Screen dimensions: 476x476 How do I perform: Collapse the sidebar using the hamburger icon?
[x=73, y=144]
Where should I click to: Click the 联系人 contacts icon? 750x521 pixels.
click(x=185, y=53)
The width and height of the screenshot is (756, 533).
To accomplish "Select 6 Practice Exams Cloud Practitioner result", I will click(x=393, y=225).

▬▬▬

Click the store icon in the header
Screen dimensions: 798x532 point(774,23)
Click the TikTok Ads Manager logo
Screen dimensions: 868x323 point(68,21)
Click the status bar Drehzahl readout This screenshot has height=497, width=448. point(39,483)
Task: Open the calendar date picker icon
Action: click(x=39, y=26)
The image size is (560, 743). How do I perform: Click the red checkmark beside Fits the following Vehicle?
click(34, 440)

▬▬▬

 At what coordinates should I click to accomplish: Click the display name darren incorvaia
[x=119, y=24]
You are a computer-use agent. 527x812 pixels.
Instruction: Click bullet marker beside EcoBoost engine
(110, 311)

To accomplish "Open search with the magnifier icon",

▬▬▬

### Your objective:
In the listing above, start at the line with "You are a computer-use agent. 527x812 pixels.", go on through the line with "search with the", and copy each of those lines exactly; leave out all the rest.

### Answer section:
You are a computer-use agent. 527x812 pixels.
Instruction: Click bullet marker beside EcoBoost engine
(110, 311)

To accomplish "Open search with the magnifier icon",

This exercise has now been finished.